Task brief: The task calls for each record to be given again exactly.
++++ Given records
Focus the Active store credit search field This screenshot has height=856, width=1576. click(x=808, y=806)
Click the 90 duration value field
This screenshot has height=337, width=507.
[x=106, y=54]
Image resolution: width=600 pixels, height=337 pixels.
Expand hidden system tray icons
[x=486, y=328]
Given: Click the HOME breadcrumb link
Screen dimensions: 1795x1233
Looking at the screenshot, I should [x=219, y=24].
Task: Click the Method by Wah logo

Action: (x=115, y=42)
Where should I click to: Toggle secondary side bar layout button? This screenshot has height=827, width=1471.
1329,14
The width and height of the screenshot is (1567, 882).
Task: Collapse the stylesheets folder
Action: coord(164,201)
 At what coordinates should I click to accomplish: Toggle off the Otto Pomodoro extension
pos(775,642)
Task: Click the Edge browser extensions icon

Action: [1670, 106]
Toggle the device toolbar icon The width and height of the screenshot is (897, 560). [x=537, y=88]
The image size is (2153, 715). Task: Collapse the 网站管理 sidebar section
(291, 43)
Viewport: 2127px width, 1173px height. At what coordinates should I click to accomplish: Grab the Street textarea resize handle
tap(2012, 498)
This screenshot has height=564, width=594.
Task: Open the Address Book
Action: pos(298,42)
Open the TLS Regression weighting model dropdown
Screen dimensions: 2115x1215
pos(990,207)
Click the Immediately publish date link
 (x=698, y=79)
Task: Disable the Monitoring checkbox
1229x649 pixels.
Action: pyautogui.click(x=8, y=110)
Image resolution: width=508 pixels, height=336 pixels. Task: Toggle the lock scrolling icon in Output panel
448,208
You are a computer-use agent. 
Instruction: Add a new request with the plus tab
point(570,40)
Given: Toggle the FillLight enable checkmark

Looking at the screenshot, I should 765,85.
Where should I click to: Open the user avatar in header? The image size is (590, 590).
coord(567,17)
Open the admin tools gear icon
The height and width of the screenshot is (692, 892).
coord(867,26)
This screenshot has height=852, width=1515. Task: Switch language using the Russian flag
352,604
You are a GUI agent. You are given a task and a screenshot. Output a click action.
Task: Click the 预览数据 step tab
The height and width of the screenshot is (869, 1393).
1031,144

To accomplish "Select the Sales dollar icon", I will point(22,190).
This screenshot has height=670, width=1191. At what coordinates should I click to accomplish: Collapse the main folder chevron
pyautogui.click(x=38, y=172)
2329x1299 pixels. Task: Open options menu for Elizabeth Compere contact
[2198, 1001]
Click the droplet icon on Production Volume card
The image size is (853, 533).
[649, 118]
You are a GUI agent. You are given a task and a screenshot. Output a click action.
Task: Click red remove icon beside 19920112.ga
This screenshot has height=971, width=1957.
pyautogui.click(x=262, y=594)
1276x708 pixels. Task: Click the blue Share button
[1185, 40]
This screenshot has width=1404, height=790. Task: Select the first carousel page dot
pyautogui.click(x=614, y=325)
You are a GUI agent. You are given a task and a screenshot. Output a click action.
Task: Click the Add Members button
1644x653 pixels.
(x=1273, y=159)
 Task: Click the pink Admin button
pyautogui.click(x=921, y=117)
++++++++
Response area:
Focus the Active store credit search field This screenshot has height=856, width=1576. click(x=808, y=806)
Click the 90 duration value field
This screenshot has height=337, width=507.
[x=106, y=54]
Image resolution: width=600 pixels, height=337 pixels.
Expand hidden system tray icons
[x=486, y=328]
Given: Click the HOME breadcrumb link
Screen dimensions: 1795x1233
Looking at the screenshot, I should [x=219, y=24].
Task: Click the Method by Wah logo

Action: (x=115, y=42)
Where should I click to: Toggle secondary side bar layout button? This screenshot has height=827, width=1471.
1329,14
The width and height of the screenshot is (1567, 882).
Task: Collapse the stylesheets folder
Action: coord(164,201)
 At what coordinates should I click to accomplish: Toggle off the Otto Pomodoro extension
pos(775,642)
Task: Click the Edge browser extensions icon

Action: [1670, 106]
Toggle the device toolbar icon The width and height of the screenshot is (897, 560). [x=537, y=88]
The image size is (2153, 715). Task: Collapse the 网站管理 sidebar section
(291, 43)
Viewport: 2127px width, 1173px height. At what coordinates should I click to accomplish: Grab the Street textarea resize handle
tap(2012, 498)
This screenshot has height=564, width=594.
Task: Open the Address Book
Action: pos(298,42)
Open the TLS Regression weighting model dropdown
Screen dimensions: 2115x1215
pos(990,207)
Click the Immediately publish date link
 (x=698, y=79)
Task: Disable the Monitoring checkbox
1229x649 pixels.
Action: pyautogui.click(x=8, y=110)
Image resolution: width=508 pixels, height=336 pixels. Task: Toggle the lock scrolling icon in Output panel
448,208
You are a computer-use agent. 
Instruction: Add a new request with the plus tab
point(570,40)
Given: Toggle the FillLight enable checkmark

Looking at the screenshot, I should 765,85.
Where should I click to: Open the user avatar in header? The image size is (590, 590).
coord(567,17)
Open the admin tools gear icon
The height and width of the screenshot is (692, 892).
coord(867,26)
This screenshot has height=852, width=1515. Task: Switch language using the Russian flag
352,604
You are a GUI agent. You are given a task and a screenshot. Output a click action.
Task: Click the 预览数据 step tab
The height and width of the screenshot is (869, 1393).
1031,144

To accomplish "Select the Sales dollar icon", I will point(22,190).
This screenshot has height=670, width=1191. At what coordinates should I click to accomplish: Collapse the main folder chevron
pyautogui.click(x=38, y=172)
2329x1299 pixels. Task: Open options menu for Elizabeth Compere contact
[2198, 1001]
Click the droplet icon on Production Volume card
The image size is (853, 533).
[649, 118]
You are a GUI agent. You are given a task and a screenshot. Output a click action.
Task: Click red remove icon beside 19920112.ga
This screenshot has height=971, width=1957.
pyautogui.click(x=262, y=594)
1276x708 pixels. Task: Click the blue Share button
[1185, 40]
This screenshot has width=1404, height=790. Task: Select the first carousel page dot
pyautogui.click(x=614, y=325)
You are a GUI agent. You are given a task and a screenshot. Output a click action.
Task: Click the Add Members button
1644x653 pixels.
(x=1273, y=159)
 Task: Click the pink Admin button
pyautogui.click(x=921, y=117)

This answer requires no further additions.